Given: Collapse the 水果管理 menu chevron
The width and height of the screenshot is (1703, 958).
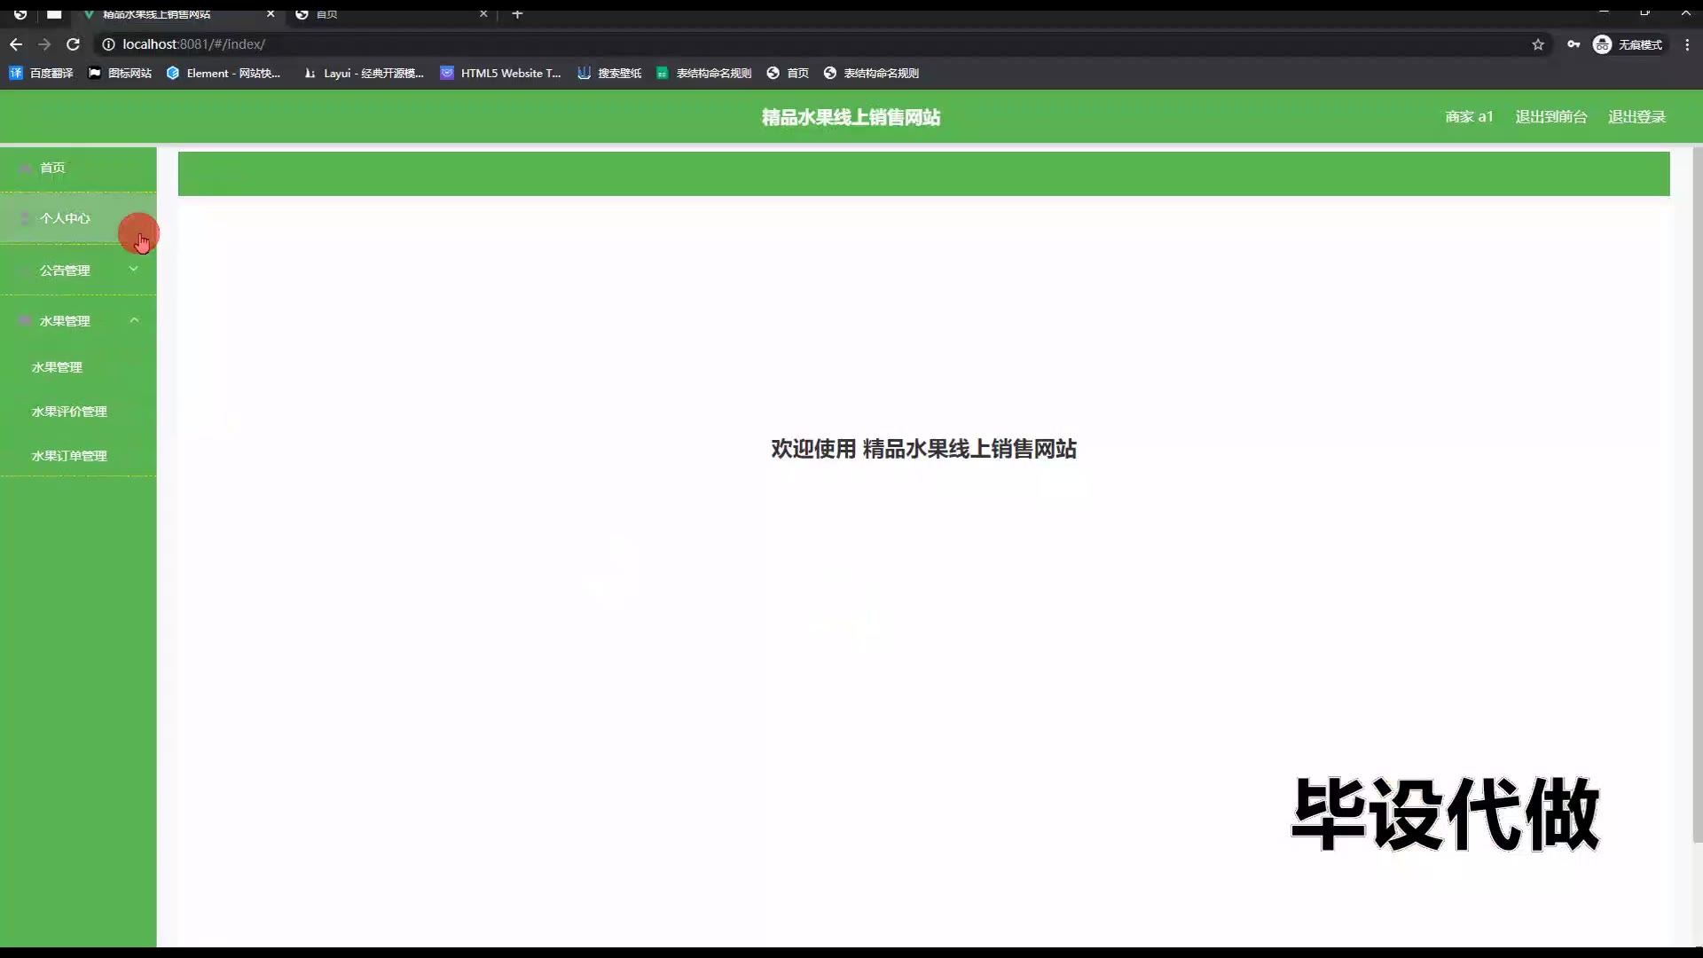Looking at the screenshot, I should click(x=134, y=320).
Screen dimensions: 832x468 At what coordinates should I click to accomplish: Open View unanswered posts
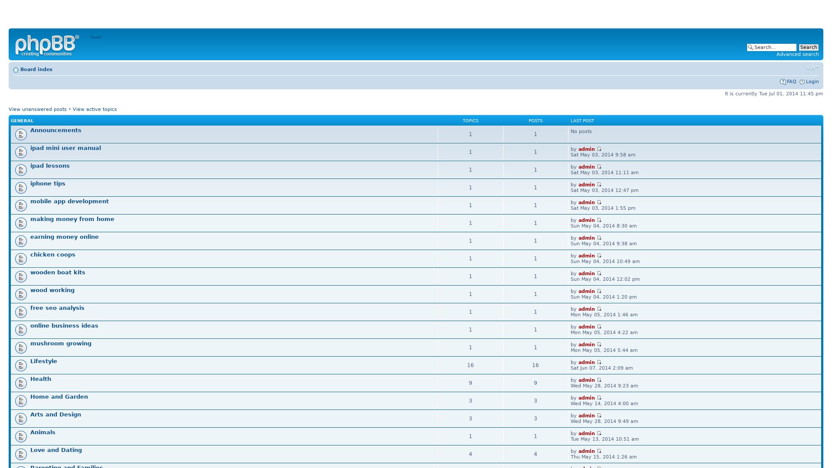pyautogui.click(x=38, y=109)
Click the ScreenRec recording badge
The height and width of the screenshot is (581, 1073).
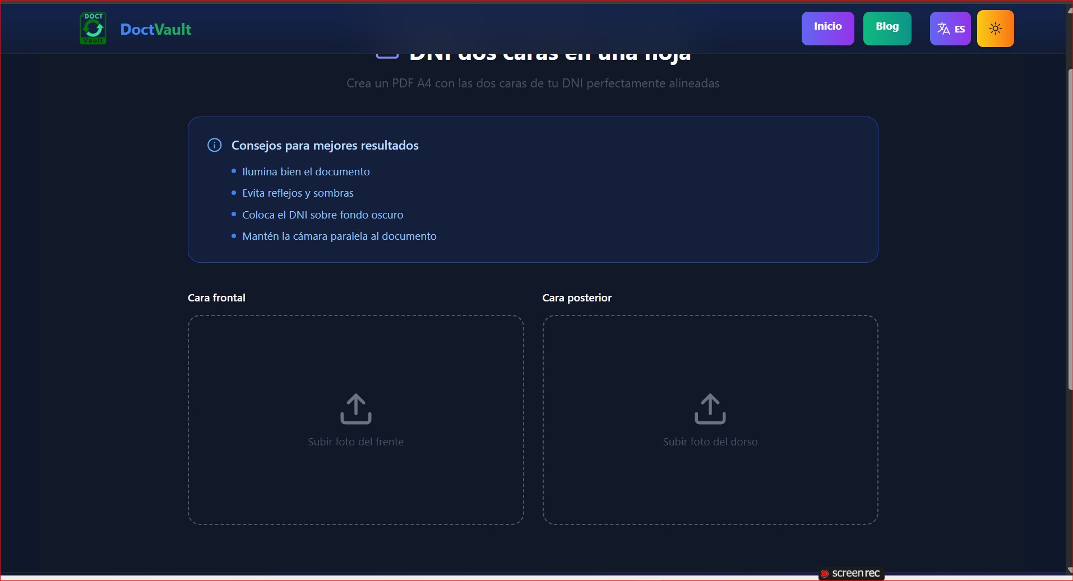(x=851, y=573)
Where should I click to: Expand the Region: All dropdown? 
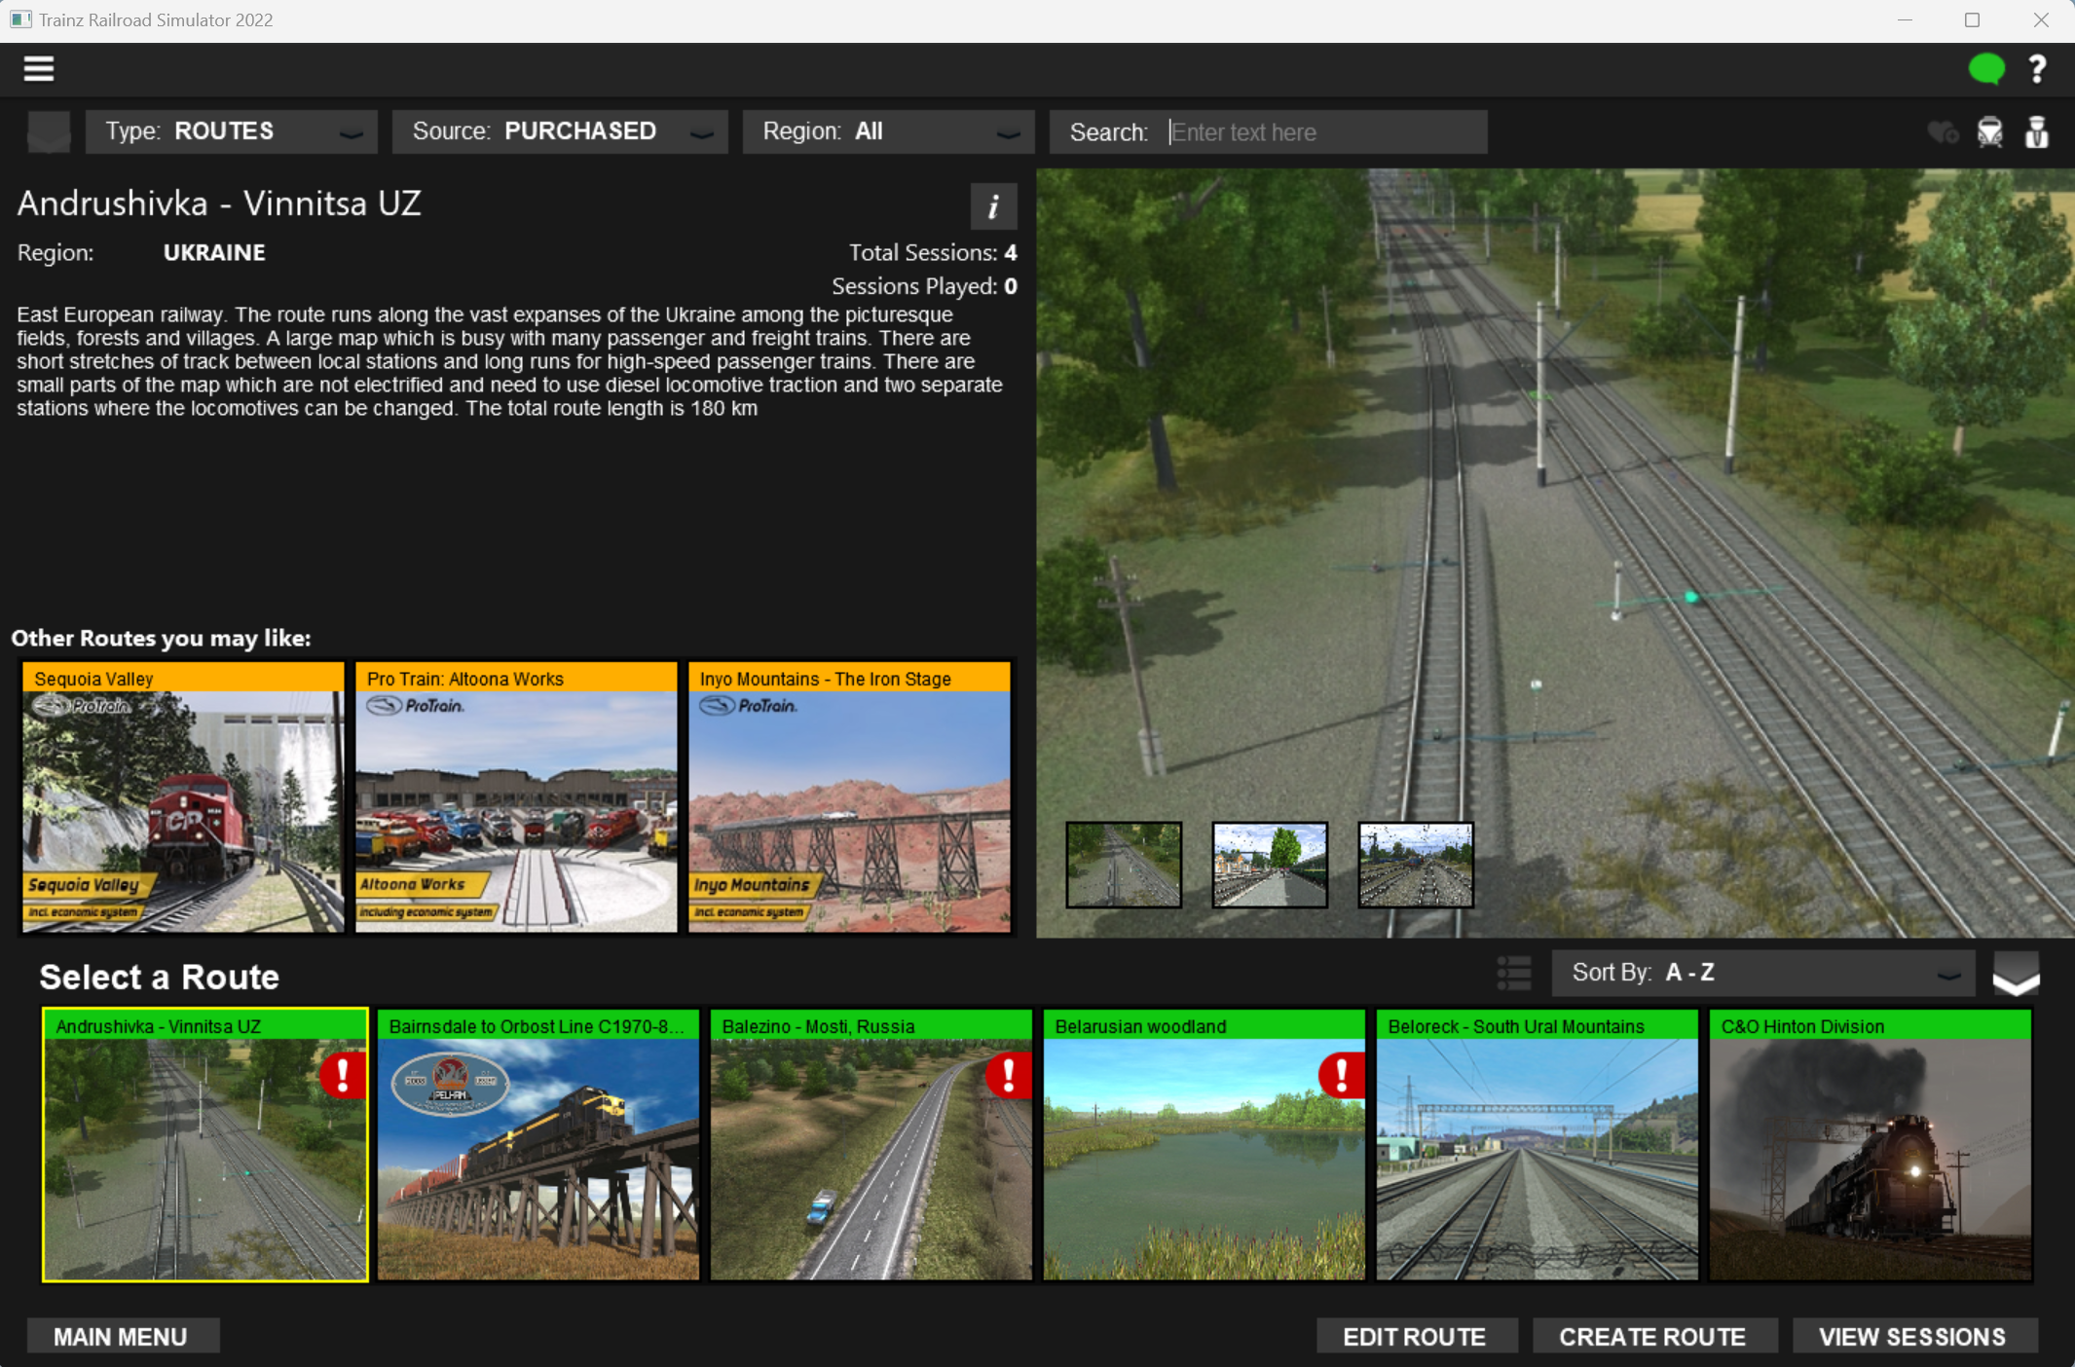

(EXERCISE INSTRUCTIONS): From the material above, set down each entry exactly, but exclude the pictures.

(WRITTEN ANSWER):
Given: Collapse the 水果管理 menu chevron
The width and height of the screenshot is (1703, 958).
Looking at the screenshot, I should click(x=134, y=320).
Screen dimensions: 832x468 At what coordinates should I click to accomplish: Open View unanswered posts
pyautogui.click(x=38, y=109)
Click the ScreenRec recording badge
The height and width of the screenshot is (581, 1073).
(x=851, y=573)
Where should I click to: Expand the Region: All dropdown? 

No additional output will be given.